Since it launched in December 2021, Webb has been orbiting more than a million miles from Earth, capturing breathtaking images of deep space. But how does it actually work? And how can it see so far? The secret lies in its powerful cameras — especially ones that don’t see light the way our eyes do.
I'm an astrophysicist who studies galaxies and supermassive black holes, and the Webb telescope is an incredible tool for observing some of the earliest galaxies and black holes in the universe.
When Webb takes a picture of a distant galaxy, astronomers like me are actually seeing what that galaxy looked like billions of years ago. The light from that galaxy has been travelling across space for the billions of years it takes to reach the telescope’s mirror.
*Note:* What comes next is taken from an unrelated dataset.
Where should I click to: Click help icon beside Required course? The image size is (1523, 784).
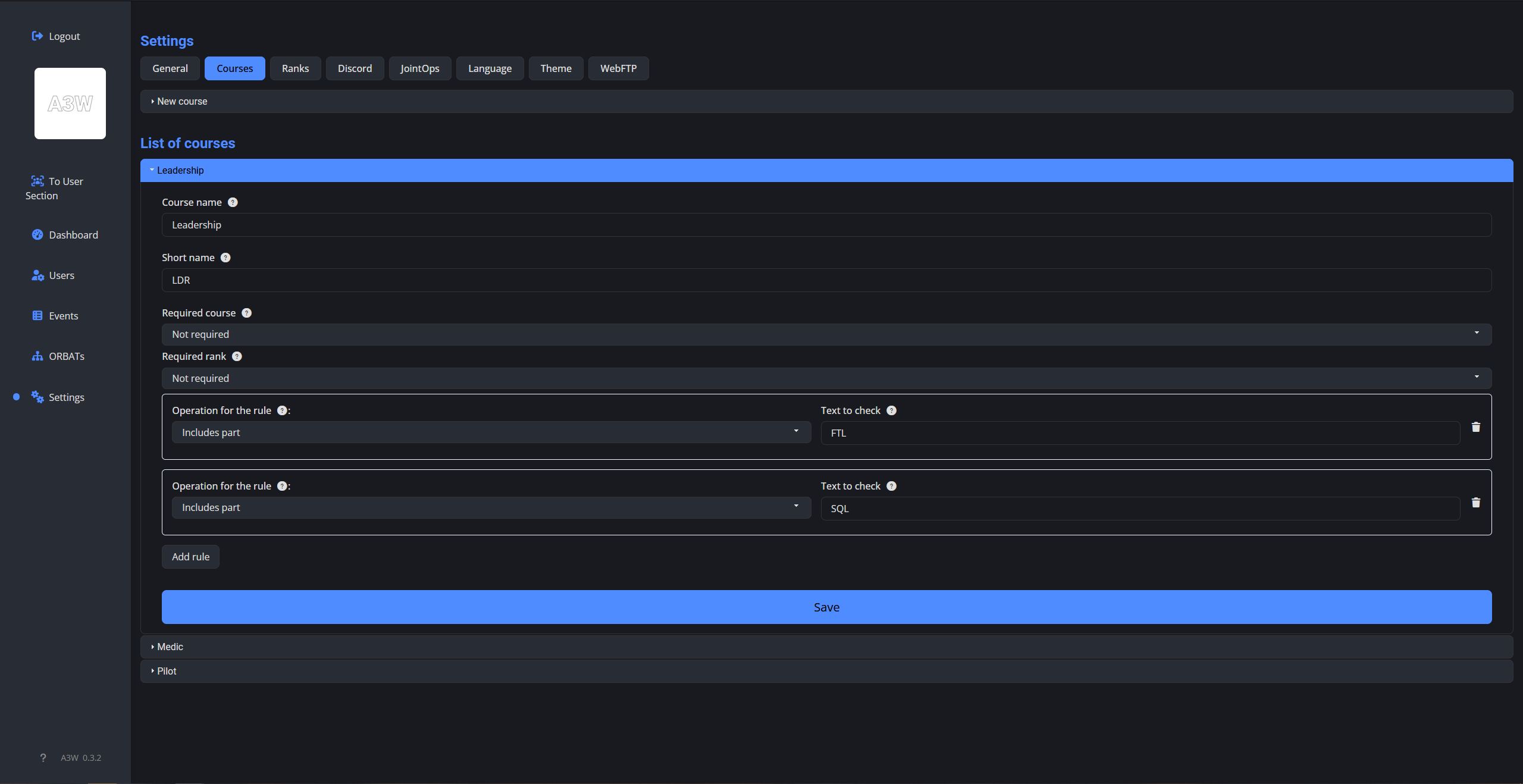pyautogui.click(x=246, y=313)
It’s like having a time machine that takes snapshots of the early universe.
By using a giant mirror to collect ancient light, Webb has been discovering new secrets about the universe.
A telescope that sees heat
Unlike regular cameras or even the Hubble Space Telescope, which take images of visible light, the James Webb Space Telescope is designed to see a kind of light that’s invisible to your eyes: infrared light.
Infrared light has longer wavelengths than visible light, which is why our eyes can't detect it. But with the right instruments, Webb can capture infrared light to study some of the earliest and most distant objects in the universe.